ライバルの心を折る「一番きついシーンでのロングスパート」:竹安和也
箱根への憧れを捨てIPUへ
私は、高校入学前から箱根駅伝が好きで憧れていました。絶対に高校で力をつけて、関東の大学で箱根を目指すんだという気持ちで部活動に打ち込んできました。その思いから、どんどんベストを更新し、3年時には一つの目標だった鳥取県高校総体で優勝を果たし、関東の大学からも内定を頂きました。しかし、私はそれを断りました。箱根以外にも興味を持ち始め、トラックで記録を狙いたい気持ちになったこと、そして、地方の大学で出雲や全日本で関東に勝ちたいという思いに変わったことが理由です。しかし、今はトラックで記録を出すことができておらず、出雲も全日本も、メンバーとして走ることはできていません。チームに勢いがある中、自分だけ取り残されている状態です。
焦りから故障を繰り返した1年時
入学後は、高校の最後に患った疲労骨折を抱えながら無理をしていました。このチームで一番になり、自分の目標達成やチームの底上げのために、誰よりも練習して結果を出す気持ちで入学しましたが、現実は、故障ばかりで走りたくても走れない時間が多く、焦りから、治ってもすぐに無理をして故障を繰り返していました。

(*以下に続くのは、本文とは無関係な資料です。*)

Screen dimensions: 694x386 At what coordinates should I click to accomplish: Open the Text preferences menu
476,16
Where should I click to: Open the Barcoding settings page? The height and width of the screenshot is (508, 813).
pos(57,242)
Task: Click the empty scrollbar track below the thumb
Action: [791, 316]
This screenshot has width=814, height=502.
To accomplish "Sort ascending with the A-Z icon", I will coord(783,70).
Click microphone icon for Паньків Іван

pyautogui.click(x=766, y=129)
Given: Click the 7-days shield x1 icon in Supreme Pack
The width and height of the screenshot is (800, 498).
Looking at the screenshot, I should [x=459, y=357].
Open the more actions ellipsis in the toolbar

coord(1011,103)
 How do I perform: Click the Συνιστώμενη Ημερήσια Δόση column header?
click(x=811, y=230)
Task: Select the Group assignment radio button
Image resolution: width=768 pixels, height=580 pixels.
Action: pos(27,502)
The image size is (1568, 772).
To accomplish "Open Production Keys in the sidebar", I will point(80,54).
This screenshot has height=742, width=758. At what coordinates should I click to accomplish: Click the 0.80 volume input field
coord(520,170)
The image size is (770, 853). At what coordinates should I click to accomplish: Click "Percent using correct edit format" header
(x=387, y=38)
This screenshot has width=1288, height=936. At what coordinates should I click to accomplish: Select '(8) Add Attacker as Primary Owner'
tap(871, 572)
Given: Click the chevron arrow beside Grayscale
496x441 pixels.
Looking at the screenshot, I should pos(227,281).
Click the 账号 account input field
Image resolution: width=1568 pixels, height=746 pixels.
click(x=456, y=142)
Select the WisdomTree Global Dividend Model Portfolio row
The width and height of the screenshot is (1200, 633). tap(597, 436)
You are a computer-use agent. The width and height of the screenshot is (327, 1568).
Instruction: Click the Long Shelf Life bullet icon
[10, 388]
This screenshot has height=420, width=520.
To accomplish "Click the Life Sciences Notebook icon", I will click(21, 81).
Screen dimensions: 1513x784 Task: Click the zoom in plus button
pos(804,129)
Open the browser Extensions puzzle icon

この時は、今までに経験したこともないくらい苦しかったです。中でも一番しんどかったのが、インカレなどの大きな大会です。もちろんチームの応援はしましたが、自分も走りたい、なんで応援ばかりしているのだとそればかり考えていました。
絶望と復調の2年目
2年目は、1年目の失敗を生かしていろいろと考えてトレーニングをしてきましたが、自分の思い通りにはいかず、モチベーションが保てなくなったり、もう自分はこれ以上の記録を狙えないのではないかと考えてしまったりしているうちに、強い同期にどんどん離されていきました。その時は、自分が負けるはずがない人たちに負け、何度も心が折れそうになりました。しかし、勢いのある同級生に対して「こいつらだけには負けたくない」という気持ちになってからは、自分に合った練習を考えてやってきました。
屈辱によって変わった考え方
これまで苦しいことばかりだったともいえますが、高校の頃に経験したことのない屈辱を味わうことで、監督にやらされる練習をしていた自分が、自ら考えて陸上に打ち込めるようになりました。また、失敗ばかりではなく、全日本大学駅伝の予選会に向けた時期には、とにかく誰よりも走り込むことで力が付き、練習では、ずっと勝ちたかった同期にも勝ち、1000mや3000mの自己ベストも更新できました。これまでがまったくダメだった分、めちゃくちゃ楽しくて、高校の自分は絶対に超えていると実感でき、今までの苦しかったことが無駄ではなかったと思えました。
目指すは「一番きついシーンでのロングスパート」
3年目の今は、コロナウイルスの影響で集合すらできませんが、今できることをしっかりやっているので、屈辱を晴らすため、自分の好きな言葉である、百折不撓という言葉を忘れずに、1・2年での経験を生かし大幅な記録更新を目指していきます。卒業後は、絶対に実業団に入り、走りたくても走れなくなるまで競技に打ち込みたいと思っています。そのためには、結果が大事になってくるので、5000mでは13分台、10000mでは28分台を目指します。今の自分はこの目標に見合っておらず、笑われるかもしれませんが、絶対にチームのみんなを、応援して下さる人たちを驚かす存在になります。そのために、自分の持ち味である「負けず嫌い」で、スピードはないが距離や上りに強いところを、ヒップトレーニング(股関節筋群を強化するトレーニング)、距離走、坂ダッシュ等でさらに磨きます。キレのあるスパートは出せなくとも、ある程度のスピードを持続しライバルの心を折る「一番きついシーンでのロングスパート」。こんな走りをイメージして練習に取り組み、目標を達成します。